## Data extracts
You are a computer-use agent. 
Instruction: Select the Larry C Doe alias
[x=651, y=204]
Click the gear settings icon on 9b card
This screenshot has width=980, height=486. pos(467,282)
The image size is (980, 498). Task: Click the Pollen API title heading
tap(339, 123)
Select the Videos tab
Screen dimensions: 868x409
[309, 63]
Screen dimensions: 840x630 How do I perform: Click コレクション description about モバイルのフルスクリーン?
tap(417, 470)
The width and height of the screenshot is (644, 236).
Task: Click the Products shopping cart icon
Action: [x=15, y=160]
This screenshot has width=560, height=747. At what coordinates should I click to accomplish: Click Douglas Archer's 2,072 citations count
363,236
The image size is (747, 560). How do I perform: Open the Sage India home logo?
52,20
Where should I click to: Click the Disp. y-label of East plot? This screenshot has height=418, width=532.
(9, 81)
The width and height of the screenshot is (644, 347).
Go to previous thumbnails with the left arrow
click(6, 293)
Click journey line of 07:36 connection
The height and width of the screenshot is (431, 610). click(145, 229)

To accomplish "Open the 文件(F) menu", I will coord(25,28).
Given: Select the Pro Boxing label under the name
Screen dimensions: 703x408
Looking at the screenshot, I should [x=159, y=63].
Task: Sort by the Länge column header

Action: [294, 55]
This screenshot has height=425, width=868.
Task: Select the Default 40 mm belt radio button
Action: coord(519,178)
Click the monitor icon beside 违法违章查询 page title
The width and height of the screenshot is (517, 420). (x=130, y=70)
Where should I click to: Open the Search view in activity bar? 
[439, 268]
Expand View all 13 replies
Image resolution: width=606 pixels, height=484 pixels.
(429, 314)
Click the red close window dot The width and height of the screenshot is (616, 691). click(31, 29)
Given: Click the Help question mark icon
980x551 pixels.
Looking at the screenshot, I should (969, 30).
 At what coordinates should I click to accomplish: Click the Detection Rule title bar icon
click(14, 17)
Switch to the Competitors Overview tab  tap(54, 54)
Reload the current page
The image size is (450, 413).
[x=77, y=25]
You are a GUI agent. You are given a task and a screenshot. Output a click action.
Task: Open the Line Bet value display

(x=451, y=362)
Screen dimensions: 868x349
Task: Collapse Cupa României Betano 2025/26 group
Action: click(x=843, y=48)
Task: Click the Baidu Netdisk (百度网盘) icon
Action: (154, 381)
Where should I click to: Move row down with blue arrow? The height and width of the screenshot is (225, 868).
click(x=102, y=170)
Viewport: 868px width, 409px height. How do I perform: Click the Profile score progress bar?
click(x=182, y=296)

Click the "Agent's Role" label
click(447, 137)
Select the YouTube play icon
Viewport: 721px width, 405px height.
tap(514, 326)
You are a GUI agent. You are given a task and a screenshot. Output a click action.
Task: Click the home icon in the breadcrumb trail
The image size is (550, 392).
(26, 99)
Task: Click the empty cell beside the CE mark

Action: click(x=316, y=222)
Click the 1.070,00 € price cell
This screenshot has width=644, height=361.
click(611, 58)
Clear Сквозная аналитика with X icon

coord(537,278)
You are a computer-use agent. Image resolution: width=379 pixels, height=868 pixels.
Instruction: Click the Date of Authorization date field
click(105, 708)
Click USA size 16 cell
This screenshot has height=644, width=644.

## Work required
For this exercise, find all lines in the records containing the word "computer" and copy them.

## Response to the exercise
You are a computer-use agent. 
You are a computer-use agent. Image resolution: width=379 pixels, height=868 pixels.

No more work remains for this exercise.